=== EXTRACT PROVIDED ===
How To Stop The Badgering - Part 1
By Dr. Scott Haltzman
Is badgering a sign of love? Find out where the badgering is coming from and how to stop it.
Question: Why do I always badger my spouse over the smallest things? I truly feel deep love, but I always get so upset over nothing. Is it because the love is so strong that I'm looking for perfection?
Badgering is a way to call attention to something you don't like in someone you do like.
It would be a wonderful character trait and even very romantic if finding fault were a sign of strong love. But actually, it's merely a sign of being alive.
All animals are pre-programmed to look for incongruities between our expectations and reality. When experimental monkeys are marked with paint, they are shunned by other monkeys. When birds in research centers get their wings cut, they are not chosen by other birds for mating.
People, likewise are very attentive to incongruities in other people, and are likely to be upset by them.
So, while finding fault is a characteristic of all animals, and not a sign of love, badgering is, however, as far as I can tell, a distinct human trait.

=== TO DO ===
Can you reproduce the article on badgering word for word, from "Question: Why do" to "of being alive."?

=== EXCERPTED RECORDS ===
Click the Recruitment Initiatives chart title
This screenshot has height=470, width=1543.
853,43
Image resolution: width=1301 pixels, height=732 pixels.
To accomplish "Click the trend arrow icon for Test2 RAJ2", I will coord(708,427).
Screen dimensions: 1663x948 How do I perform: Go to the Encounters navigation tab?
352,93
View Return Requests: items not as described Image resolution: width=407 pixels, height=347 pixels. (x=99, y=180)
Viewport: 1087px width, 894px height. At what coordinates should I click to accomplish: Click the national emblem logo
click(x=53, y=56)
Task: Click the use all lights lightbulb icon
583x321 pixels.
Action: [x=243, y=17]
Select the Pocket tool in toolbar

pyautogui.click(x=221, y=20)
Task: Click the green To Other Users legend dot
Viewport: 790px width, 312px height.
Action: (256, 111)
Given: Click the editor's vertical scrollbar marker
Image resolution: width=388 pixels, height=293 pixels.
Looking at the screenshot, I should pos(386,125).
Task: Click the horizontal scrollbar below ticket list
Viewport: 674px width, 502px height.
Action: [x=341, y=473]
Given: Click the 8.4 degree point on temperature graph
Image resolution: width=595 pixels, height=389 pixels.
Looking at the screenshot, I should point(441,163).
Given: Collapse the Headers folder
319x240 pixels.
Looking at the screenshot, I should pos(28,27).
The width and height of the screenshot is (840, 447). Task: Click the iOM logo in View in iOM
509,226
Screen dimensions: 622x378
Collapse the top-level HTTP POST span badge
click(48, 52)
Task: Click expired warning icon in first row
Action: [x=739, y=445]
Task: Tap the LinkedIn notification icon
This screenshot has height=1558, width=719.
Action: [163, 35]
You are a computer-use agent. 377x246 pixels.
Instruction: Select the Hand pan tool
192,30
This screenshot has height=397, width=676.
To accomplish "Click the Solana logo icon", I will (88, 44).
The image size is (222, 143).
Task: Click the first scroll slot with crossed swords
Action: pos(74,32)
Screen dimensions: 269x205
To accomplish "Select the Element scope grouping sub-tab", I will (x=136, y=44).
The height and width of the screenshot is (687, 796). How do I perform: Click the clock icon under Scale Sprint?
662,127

=== CORRECT RESULT ===
Question: Why do I always badger my spouse over the smallest things? I truly feel deep love, but I always get so upset over nothing. Is it because the love is so strong that I'm looking for perfection?
Badgering is a way to call attention to something you don't like in someone you do like.
It would be a wonderful character trait and even very romantic if finding fault were a sign of strong love. But actually, it's merely a sign of being alive.